De aquel viaje enloquecido entre Nueva York y Seattle, con el Ford Festiva amarillo del 90 que conducía todo el día Inés, quedó constancia escrita en su momento por mi penoso afán de llevar las cuentas de cada minuto. Hacer historia. Complejo de Julio César en las Galias. La verdad es que fue la hostia. Estados Unidos, con todo lo que quieran, es la hostia. Los bosques de Minnesota y Pennsylvania, el río Missisipi, los vaqueros que pasean por Wyoming aún en sus caballos, los bisontes de Yellowstone, los enormes montes que rodean al lago de Grand Teton, los desiertos de Badlands y por supuesto la decadencia de los moteles a las afueras de Portland o Seattle.

El Monte Rushmore. La Montaña del Diablo. 
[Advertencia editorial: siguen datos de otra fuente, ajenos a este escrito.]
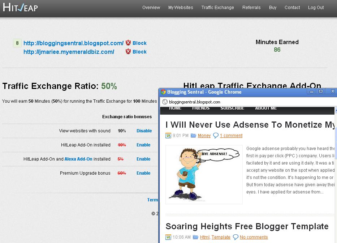337x243 pixels.
Task: Select the address bar showing bloggingsentral.blogspot.com
Action: 195,102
Viajar por Estados Unidos de esa manera tan suicida, tan "born to be wild", es algo que probablemente solo se pueda hacer una vez en la vida porque es una película sin secuela, pero mereció la pena contra todo pronóstico: estaba enfermo y agotado y cuando llegué a Nueva York la idea de pisar Ohio me daba pánico. "Al final todo irá bien y si no va bien no es el final", me dijo Amy y a mí me pareció la frase más genial del mundo. Años después, la escuché en una película, tal cual, en inglés, y el efecto en el protagonista fue más o menos el mismo.